10.7534/j.issn.1009-2137.2014.06.016
- Author:
Xiao-Yi WANG
1
,
2
;
Xi-Nan CEN
3
;
Han-Yun REN
4
Author Information
1. Department of Hematology, Peking University First Hospital, Beijing 100034, China
2. China-Japan Friendship Hospital, Beijing 100029, China.
3. Department of Hematology, Peking University First Hospital, Beijing 100034, China. E-mail: cenxn@aliyun. com.
4. Department of Hematology, Peking University First Hospital, Beijing 100034, China.

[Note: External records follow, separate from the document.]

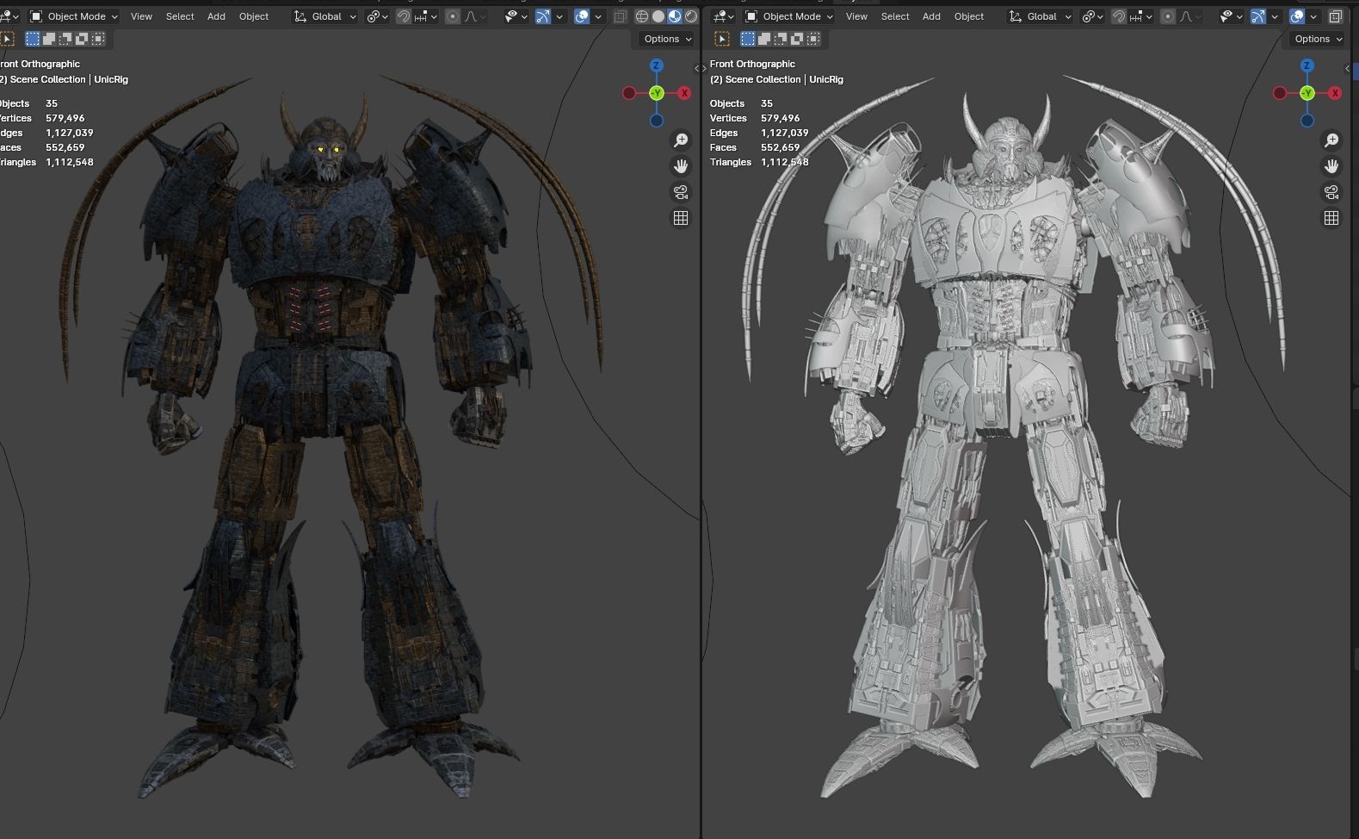Open Object Mode dropdown in right viewport
Image resolution: width=1359 pixels, height=839 pixels.
789,16
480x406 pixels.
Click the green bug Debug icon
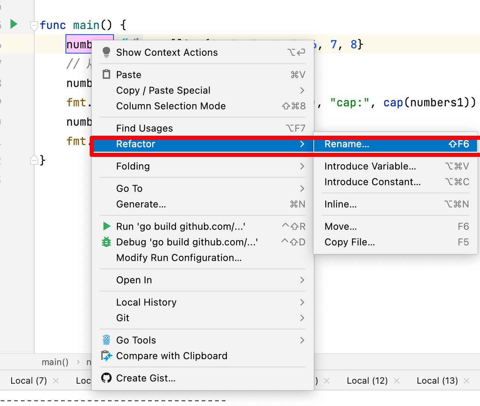(x=106, y=242)
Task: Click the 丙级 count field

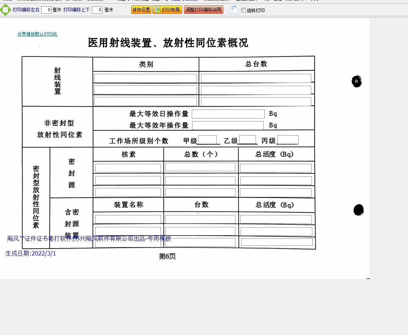Action: [x=288, y=140]
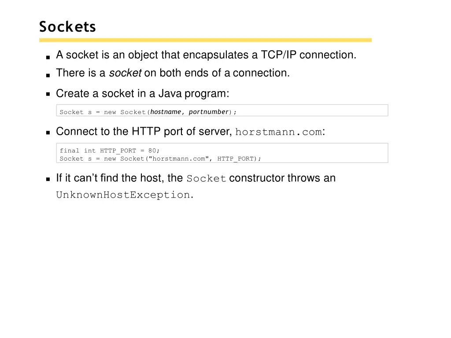Click the 'final int HTTP_PORT = 80;' code line
Viewport: 451px width, 338px height.
(109, 151)
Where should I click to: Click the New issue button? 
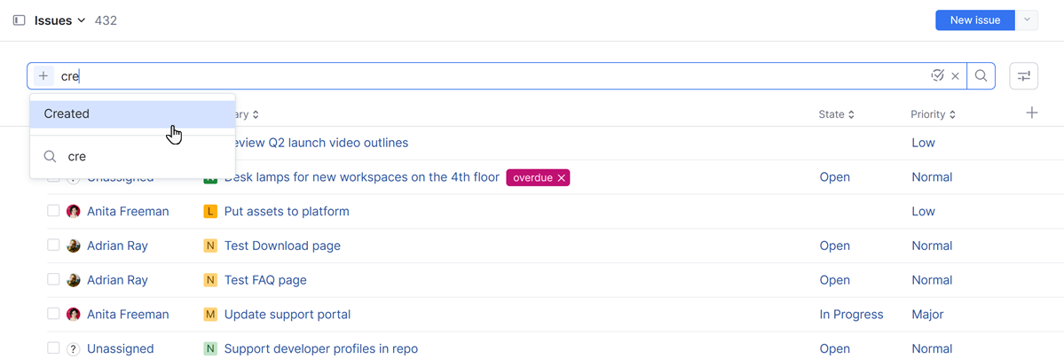(x=974, y=20)
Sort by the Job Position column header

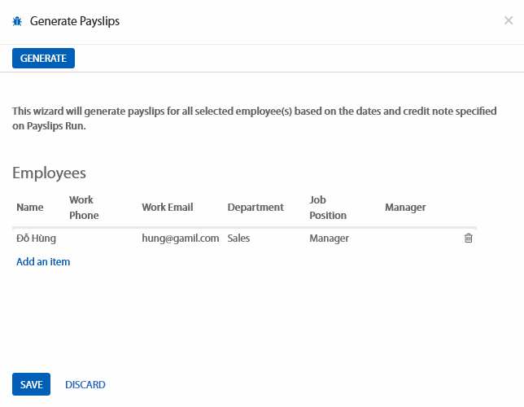click(328, 208)
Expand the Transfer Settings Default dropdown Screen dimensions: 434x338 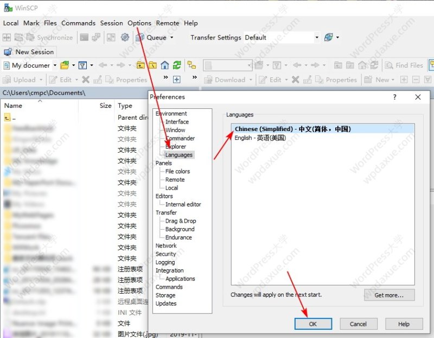coord(317,37)
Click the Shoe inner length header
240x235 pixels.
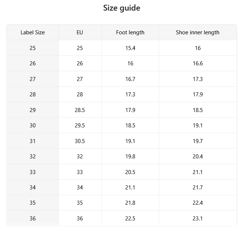198,32
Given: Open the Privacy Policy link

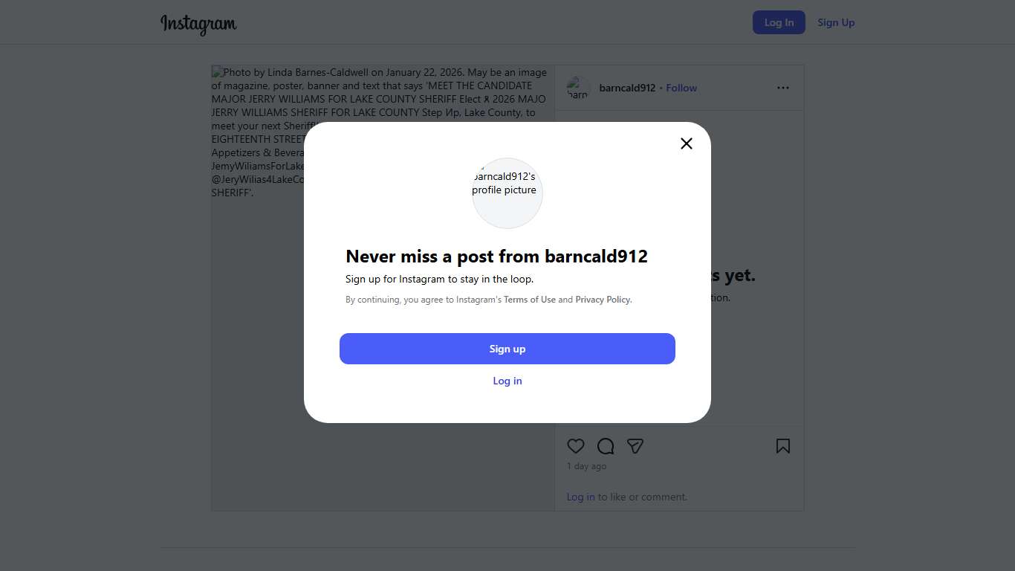Looking at the screenshot, I should (603, 300).
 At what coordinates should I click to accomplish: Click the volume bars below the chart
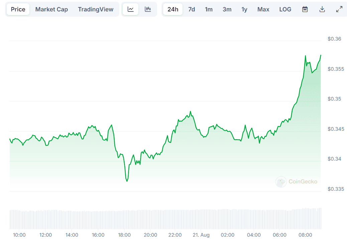165,219
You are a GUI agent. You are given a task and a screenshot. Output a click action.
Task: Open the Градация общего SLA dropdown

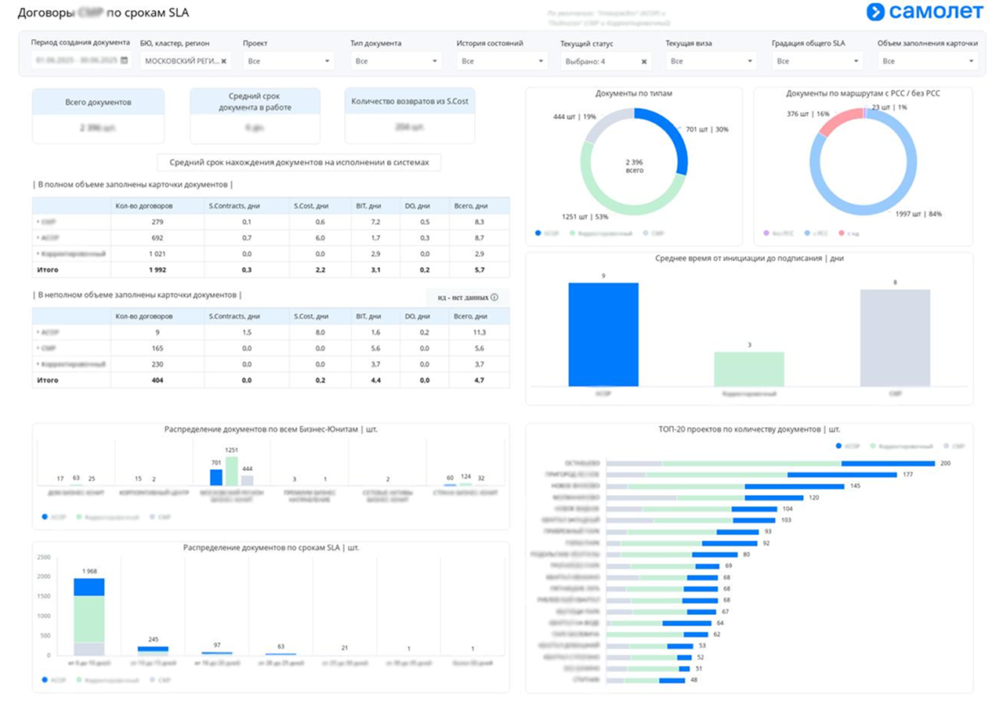click(817, 60)
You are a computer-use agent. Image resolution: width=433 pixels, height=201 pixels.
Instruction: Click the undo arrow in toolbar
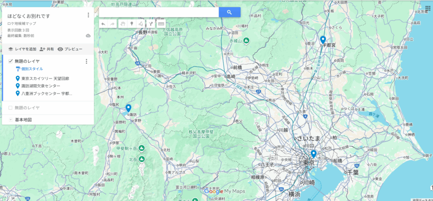coord(104,24)
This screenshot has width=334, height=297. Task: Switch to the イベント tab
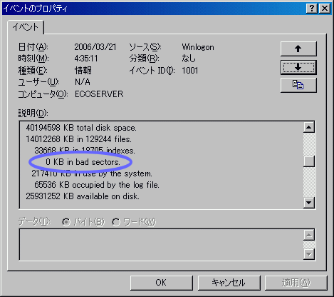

- Publication Type:Journal Article
- MeSH:
Epstein-Barr Virus Infections;
complications;
Herpesvirus 4, Human;
Humans;
Immunoblastic Lymphadenopathy;
Lymphoma;
virology;
Survival Analysis
- From:
Journal of Experimental Hematology
2014;22(6):1584-1590
- CountryChina
- Language:Chinese
-
Abstract:
This study was purposed to investigate the EBV infection status of lymphoma patients from January 2008 to April 2012 in the First Hospital of Peking University. All the candidates have been detected for EBV which was either peripheral blood EBV DNA or ISH EBER in pathology from January 2008 to April 2012. The information on their sex, age, pathological type, peripheral blood EBV DNA and ISH EBER was collected, the positive rate of different EBV tests was studied, and the different characteristics of the EBV(+) and EBV(-) group were also explored. And Kaplan-Meier and Cox survival analysis was applied to investigate the EBV's effect on overall survival of these patients. The results showed that among 169 lymphoma patients, the positive rates of EBV EBER in extranodal NK/T cell lymphoma, angioimmunoblastic T cell lymphoma and peripheral T-cell lymphoma were 84.8%, 72.7% and 40.0%, respectively, and were ranged as the top three. The positive rate of EBV in DLBCL was relatively lower (16.7%) than that in above three types of lymphoma. The positive rate of peripheral blood EBV DNA of the elderly EBV(+) DLBCL was 50%. One out of 10 HL patients was subjected to EBER detection, the result of which was positive. The positive rate of peripheral blood EBV DNA of HL was 10%. Both the T cell lymphoma proportion and the rate of B symptom were higher in EBV(+) group than in EBV(-) group. In all the EBER(+) cases, the difference of OS between EBV(+) and EBV(-) patients was statistically significant. In multiple-factor survival analysis, peripheral blood EBV DNA positive was an independent risk factor for poor prognosis in the patients with lymphoma. It is concluded that EBV is closely related to extranodal NK/T cell lymphoma, angioimmunoblastic T cell lymphoma and peripheral T-cell lymphoma. Peripheral blood EBV DNA positive is an independent risk factor for poor prognosis in lymphoma patients.